Search through all columns of data - postgresql

I have a table, for example Products, and it has 10 columns. There are also other tables, which are related to Products.
For example:
Products <-> Keywords (M-M)
Products <-> Warehouse (1-M)
etc
I need to implement a search on all columns, as well as on the columns in the relationship Keywords and Warehouse.
I have a trivial SQL
FROM Product AS A
LEFT JOIN (...Keywords...) AS B
LEFT JOIN (...Warehouse...) AS C
WHERE "A.Name" LIKE '%SOME TEXT%' OR "A.RegistrationDate" LIKE '%SOME TEXT%' etc.
I.e. the user enters a string and needs to search through all columns of the table (they contain int, datetme, text types) using this string.
I think my implementation is very naive and not really optimized.
Is there any other way to search string in all columns?
Also I had an idea to put all this in to_vector and search through full text search, Is that a good idea?
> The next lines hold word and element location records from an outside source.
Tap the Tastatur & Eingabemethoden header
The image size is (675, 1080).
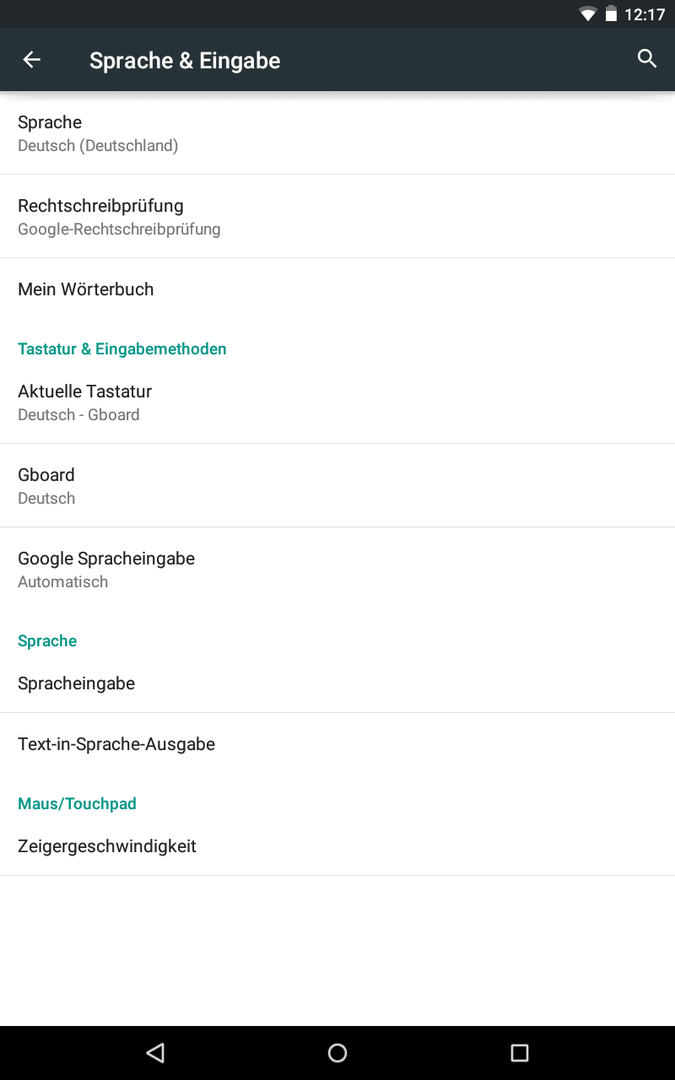(122, 349)
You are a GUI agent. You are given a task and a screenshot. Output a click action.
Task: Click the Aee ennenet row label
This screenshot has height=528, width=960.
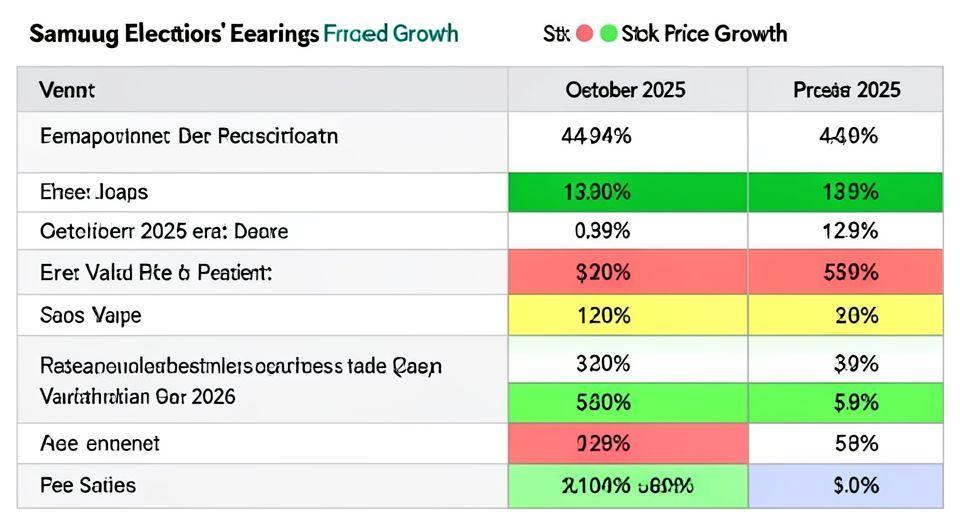tap(100, 443)
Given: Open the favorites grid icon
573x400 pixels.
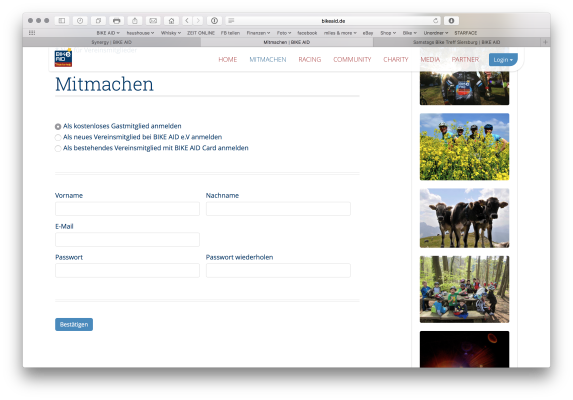Looking at the screenshot, I should pos(32,33).
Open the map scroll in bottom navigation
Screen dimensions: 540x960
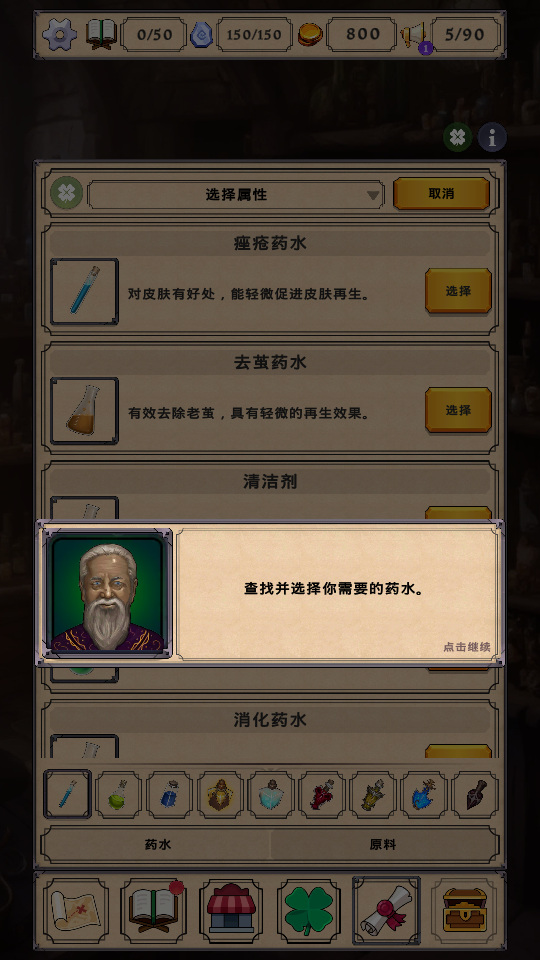[75, 910]
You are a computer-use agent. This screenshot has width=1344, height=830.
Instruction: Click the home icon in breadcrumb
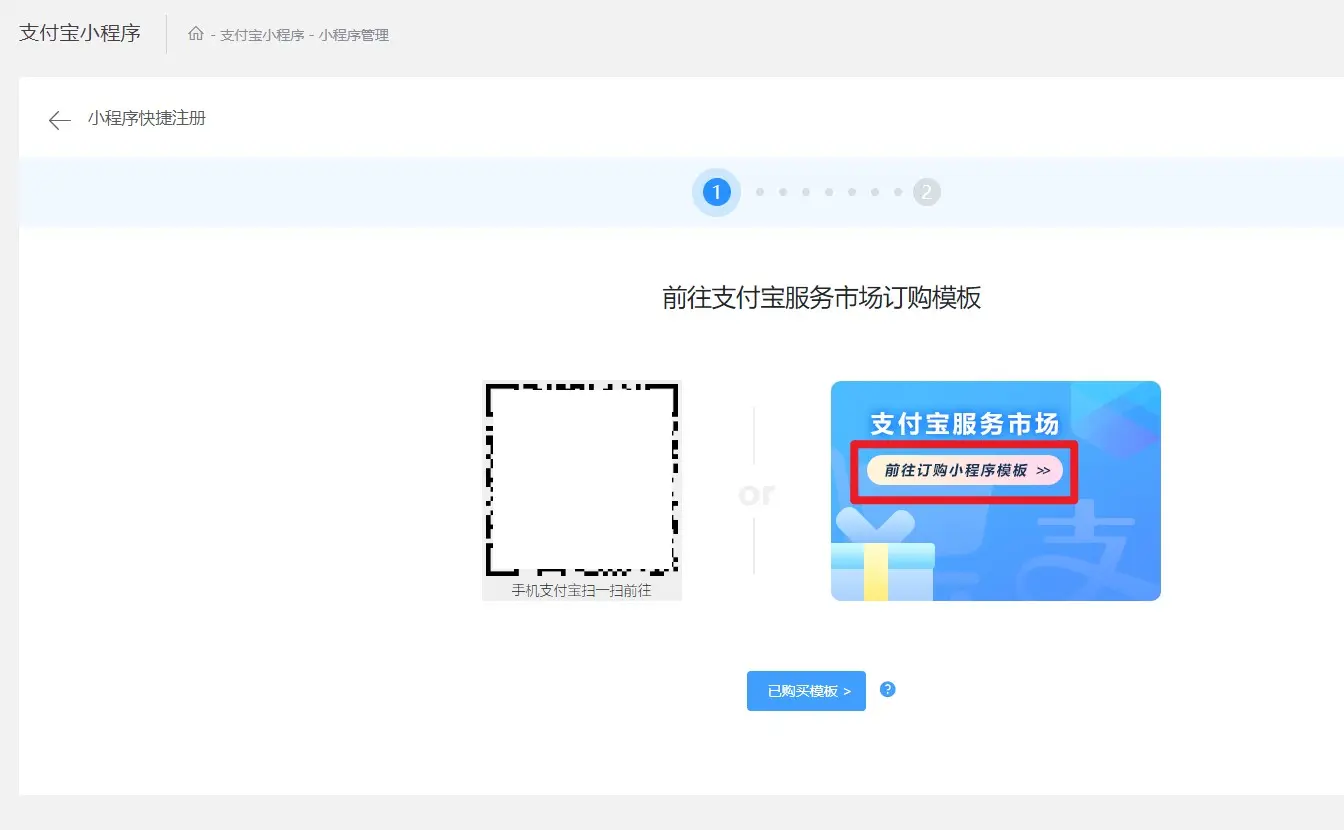click(x=196, y=35)
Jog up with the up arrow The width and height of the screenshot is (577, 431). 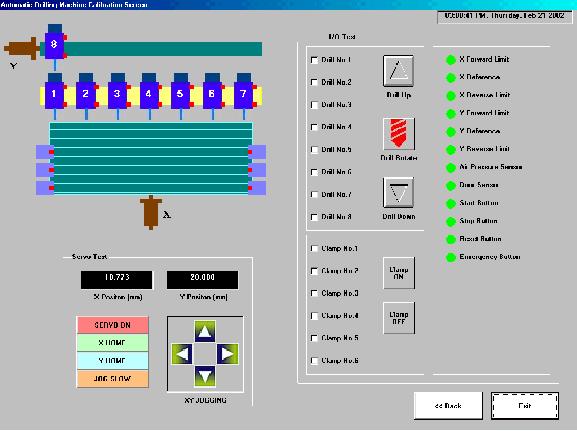(205, 331)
I just have DateTime and Int types in my columns

A brute force method would be to convert the entire row to a string and then search that string:
SELECT ...
FROM Product AS a
LEFT JOIN (...Keywords...) AS B
LEFT JOIN (...Warehouse...) AS C
WHERE a::text LIKE '%SOME TEXT%'
Note that casting a row to a text value will separate the column values with commas and enclose it with parentheses, e.g. a row with the values 1, Donald, Duck would become '(1,Donald,Duck)'
So if you are looking for commas or parentheses you might get false positives.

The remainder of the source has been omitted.